In central processing units (CPU) of modern computing devices, it is common to improve processing efficiency by means of multi-thread architectures. In multi-thread architectures, accelerators which are used to offload and execute tasks from threads and return results to the threads are often adopted in order to further improve task processing speed. Since accelerators have processing speed far higher than that of the hardware of threads, processing efficiency can be further improved accordingly.
In most of multi-thread architectures, an accelerator is shared by multiple hardware threads for the fact that the number of threads is far beyond the number of accelerators.
FIG. 1 shows an architecture composed of a common hardware accelerator 103 and multiple hardware threads 101. The hardware accelerator 103 comprises a bus interface 1031 and a task accelerating unit 1032. A hardware thread 101 issues a task in the form of a request as shown in FIG. 3 to the hardware accelerator 103. After accelerating the task by the task accelerating unit 1032, its result is returned to a target data cache 1011 associated with the hardware thread.
FIG. 2 shows a particular structure of the hardware accelerator 103. A task loader 10321, in response to a new task, queues the task into a task queuing unit 10322. An accelerator engine 10323 fetches a task for processing from the task queuing unit 10322 according to its queuing order. A result outputting unit 10324 returns a processing result to the target data cache 1011 within the requiring hardware thread.

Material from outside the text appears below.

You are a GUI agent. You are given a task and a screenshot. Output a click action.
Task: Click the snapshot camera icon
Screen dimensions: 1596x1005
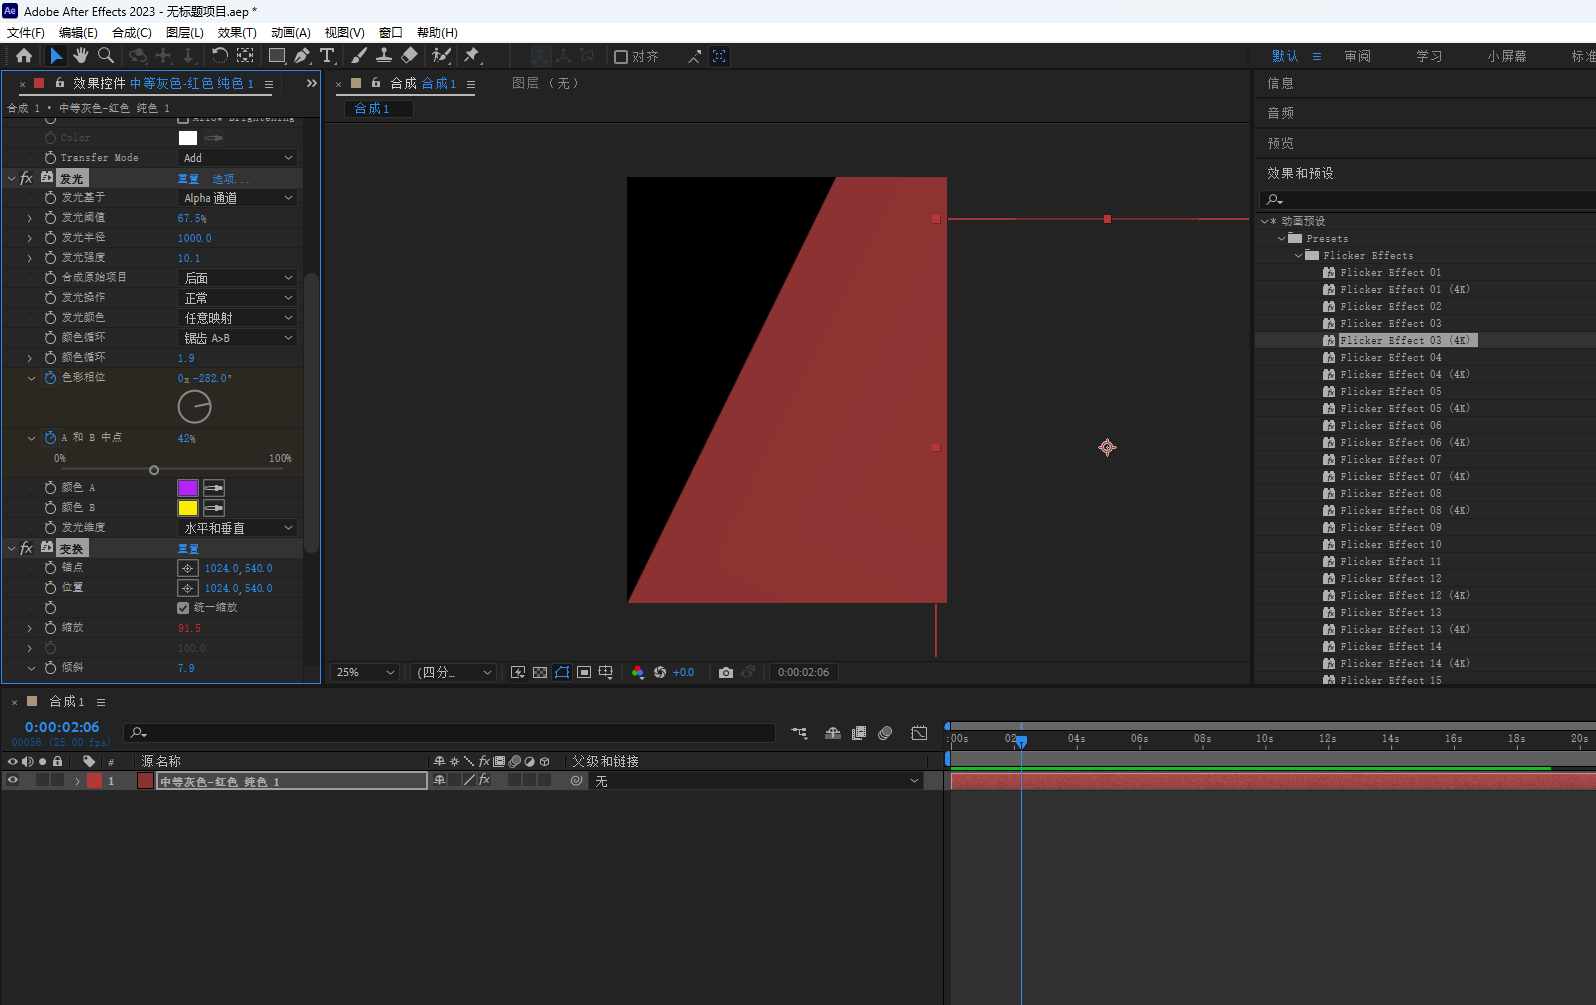click(726, 673)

FIG. 3 is a frame format of a request issued to the hardware accelerator 103 by the hardware thread 1011. An operation code 301 is used to identify the present operation. An accelerator ID 302 is used to identify which hardware accelerator 103 is used for acceleration. A requesting address 303 is used to identify the address of the requesting hardware thread 101.
Since a thread having tasks to be executed in a hardware accelerator has no information about other tasks issued by other threads, nor the status of a task queue in the hardware accelerator, synchronous or asynchronous mechanisms are applied in hardware threads to wait for task completion.
Synchronous mechanisms generally poll on the status of the target data cache 1011 using a polling instruction continuously or detect the target data cache 1011 by a monitoring mechanism on a bus 102, and notify any updated data to the target data cache 1011 once it is detected. The hardware thread 101 does nothing during the period from sending the hardware accelerator 103 a request to obtaining a result from the target data cache 1011, thus lowering resource utilization and raising processing overhead, however, simplifying processing delay control for time-sensitive applications.
In asynchronous mechanisms, the hardware thread 101 executes other tasks during the period from sending the hardware accelerator 103 a request to obtaining a result from the target data cache 1011. The hardware thread 101 is woken up by an interrupt at a later point of time, and obtains a result from the target data cache 1011. Thus, resource utilization can be improved and processing overhead can be lowered, at a cost of complicating the processing delay control of time-sensitive applications.
Regardless of synchronous or asynchronous mechanisms, there is always some inevitable overhead needed to monitor a target data cache (the overhead refers to resources required to monitor the target data cache, and additional actions to be executed). Furthermore, hardware threads are not aware of the time for getting their results, which is disadvantageous for its task planning.